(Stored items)
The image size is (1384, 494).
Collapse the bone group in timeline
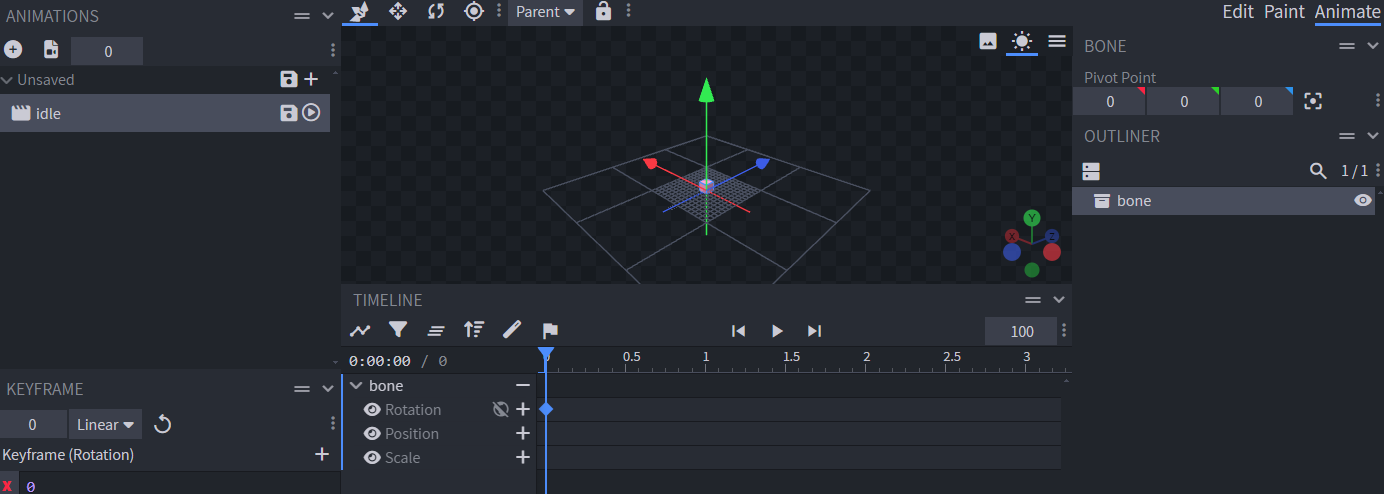pyautogui.click(x=355, y=386)
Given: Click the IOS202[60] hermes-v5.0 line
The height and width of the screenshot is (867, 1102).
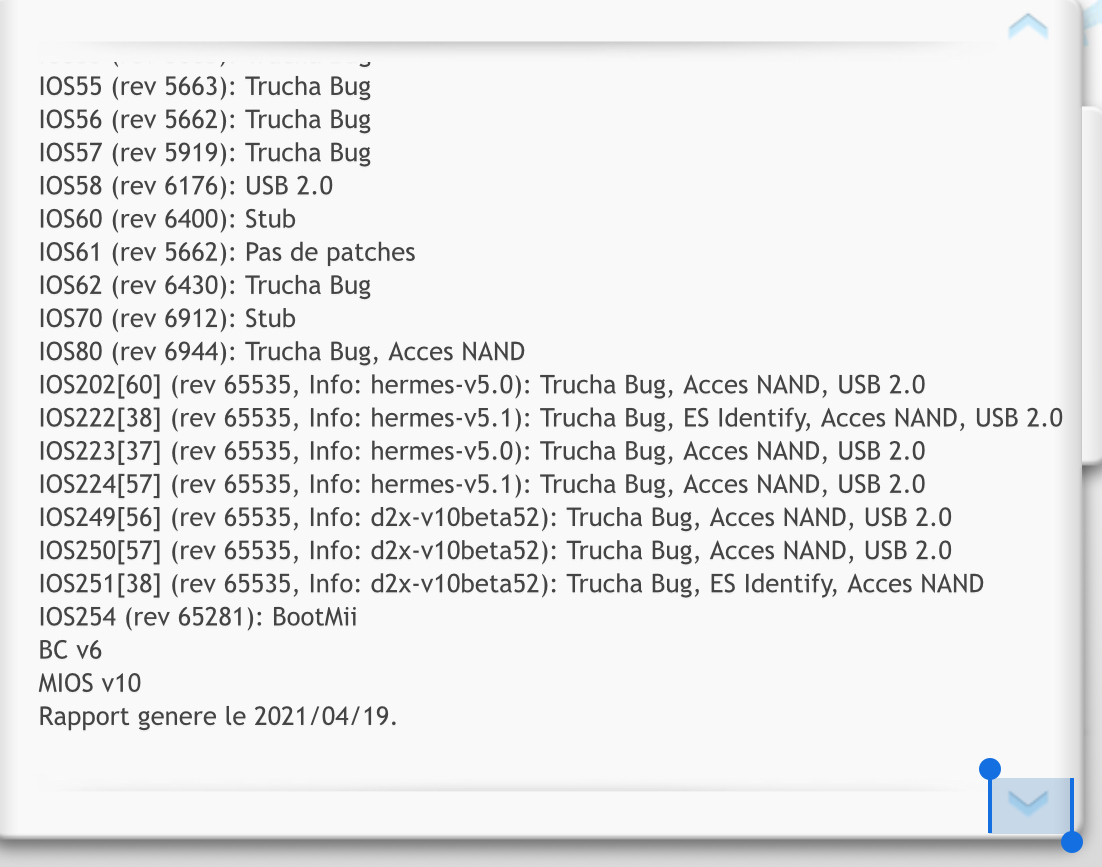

* PROBLEM DETAILS *
Repeat all the records above exactly, leaving out any pictures.

* RESULT BELOW *
The image size is (1384, 494).
Collapse the bone group in timeline
pyautogui.click(x=355, y=386)
Given: Click the IOS202[60] hermes-v5.0 line
The height and width of the screenshot is (867, 1102).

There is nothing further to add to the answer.